The Restated Bylaws also conform certain provisions of the Company's Bylaws to the corresponding provisions of the Company's Amended and Restated Certificate of Incorporation.  The conforming changes include (i) deleting Section 10, Article II of the Company's Bylaws which authorized stockholder action by written consent in lieu of a meeting, (ii) adding a new Section 4, Article III to the Company's Bylaws to reflect that the Company has a classified Board, (iii) revising Section 6, Article VIII of the Company's Bylaws to provide that the Company's indemnification of employees and agents is permissive and not mandatory, and (iv) revising Section 6, Article III of the Company's Bylaws to clarify that vacancies on the Board will be filled by the remaining directors in office, and not the stockholders, unless otherwise required by applicable law or resolution of the Board.  In addition to the Sections cited above, other Sections of the Company's Bylaws were revised for the purpose of making conforming changes.  The Restated Bylaws are effective immediately.

The above summary of the revisions to the Company's Bylaws is qualified in its entirety by reference to the Restated Bylaws, a copy of which is attached to this report as Exhibit 3.1 and incorporated by reference herein.

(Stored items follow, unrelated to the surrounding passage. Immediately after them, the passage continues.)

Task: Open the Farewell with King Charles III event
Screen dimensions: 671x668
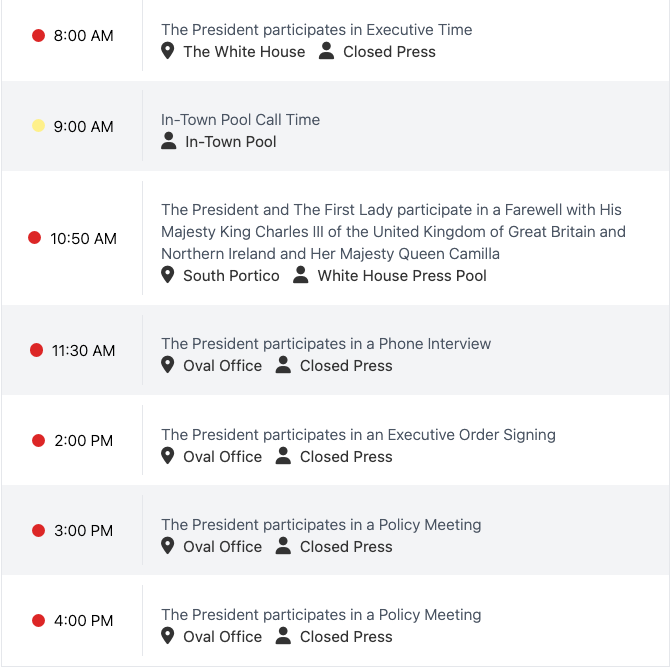Action: tap(392, 231)
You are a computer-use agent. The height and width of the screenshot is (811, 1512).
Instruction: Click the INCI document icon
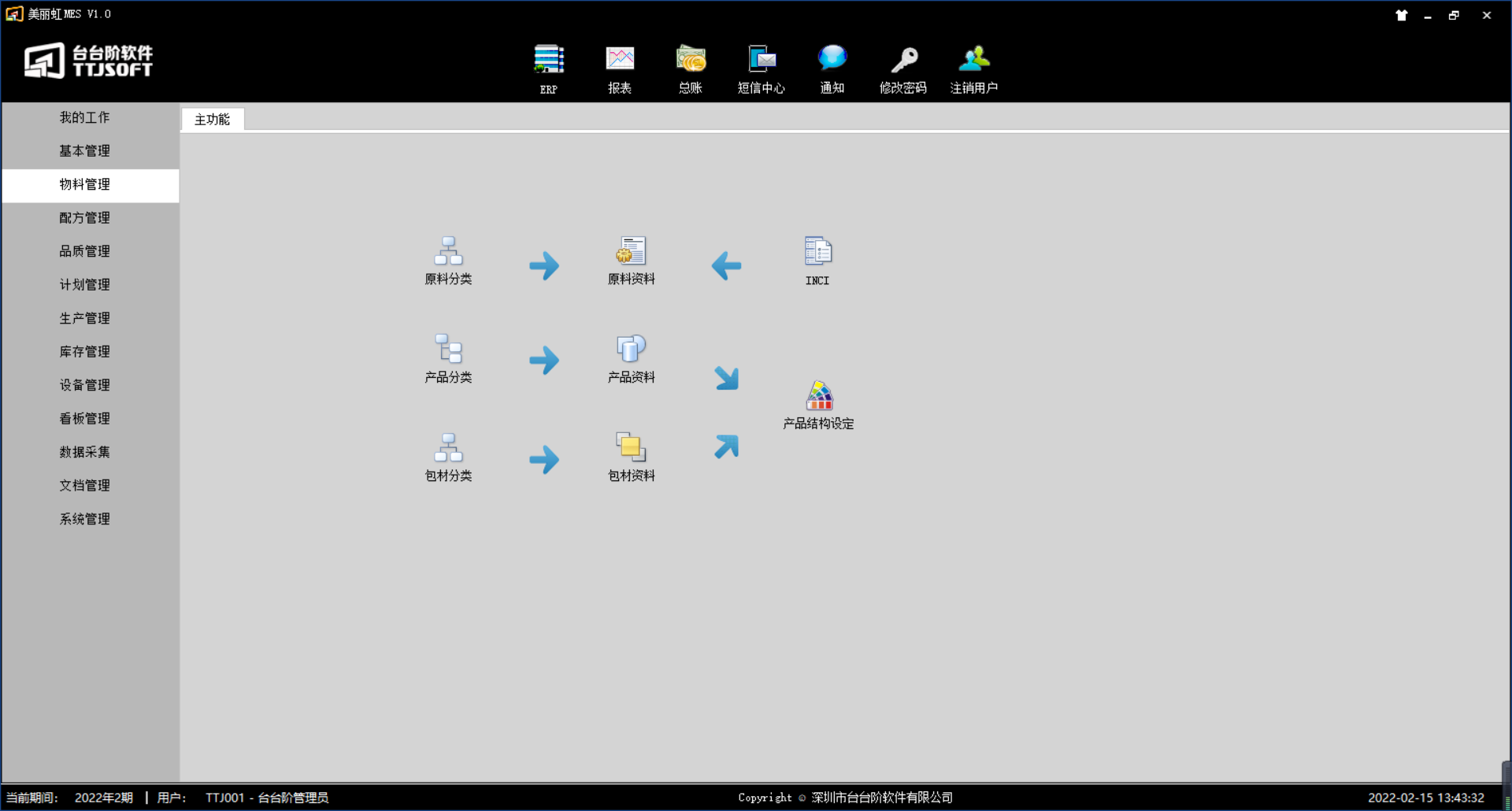click(817, 252)
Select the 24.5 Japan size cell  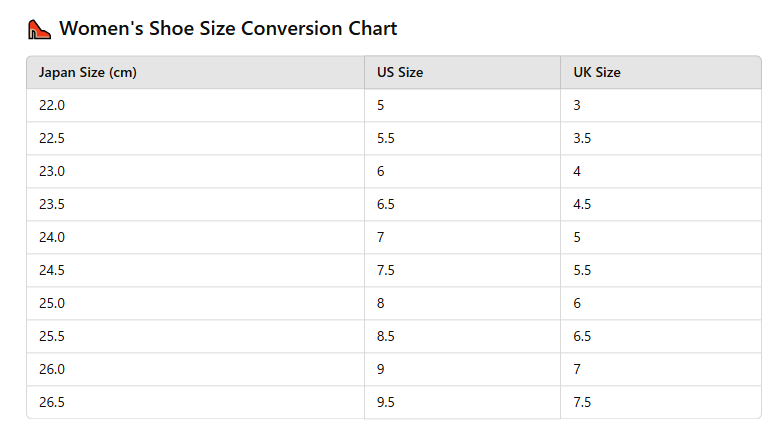(x=52, y=270)
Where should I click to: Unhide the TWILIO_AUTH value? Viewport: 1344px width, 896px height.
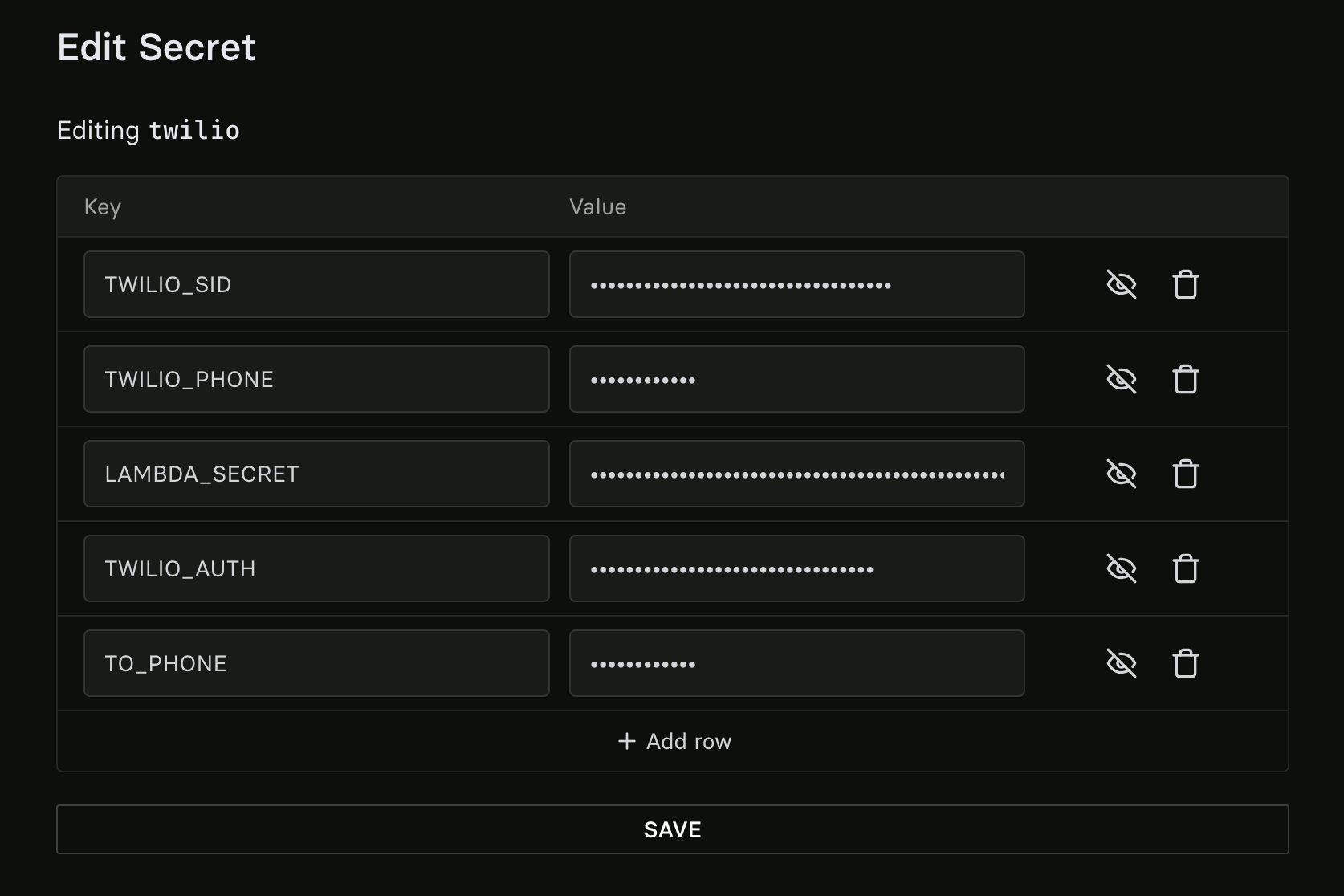point(1121,568)
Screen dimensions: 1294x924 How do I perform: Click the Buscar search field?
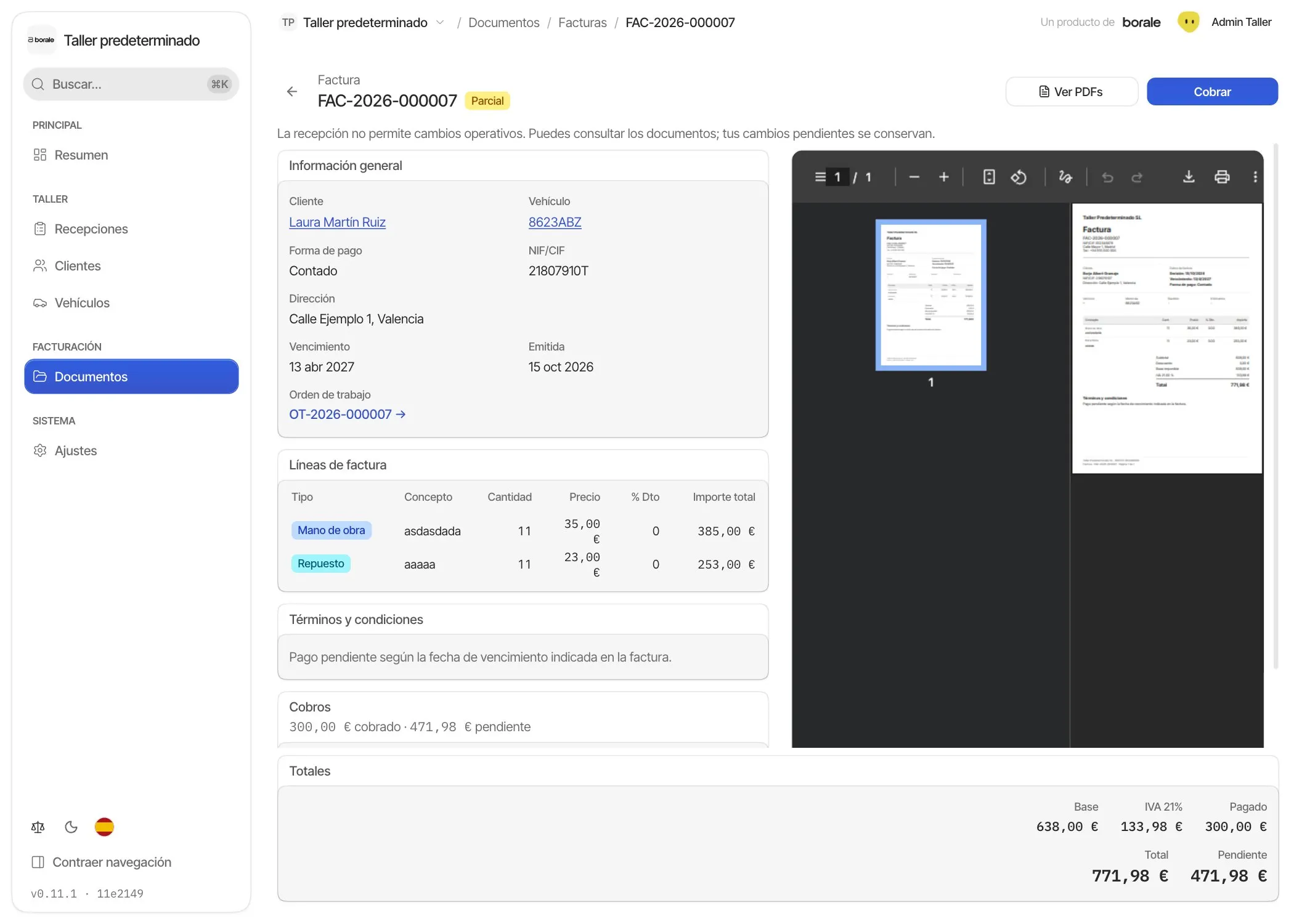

Item 9.01                      Financial Statements and Exhibits.

(d)           Exhibits.

3.1           Amended and Restated Bylaws of TXCO Resources Inc.




SIGNATURE

Pursuant to the requirements of the Securities Exchange Act of 1934, the registrant has duly caused this report to be signed on its behalf by the undersigned, thereunto duly authorized.

   
 
TXCO Resources Inc.
   
Dated: August 18, 2008
/s/ P. Mark Stark          
 
P. Mark Stark
 
Chief Financial Officer
 
(Principal Accounting and Financial Officer)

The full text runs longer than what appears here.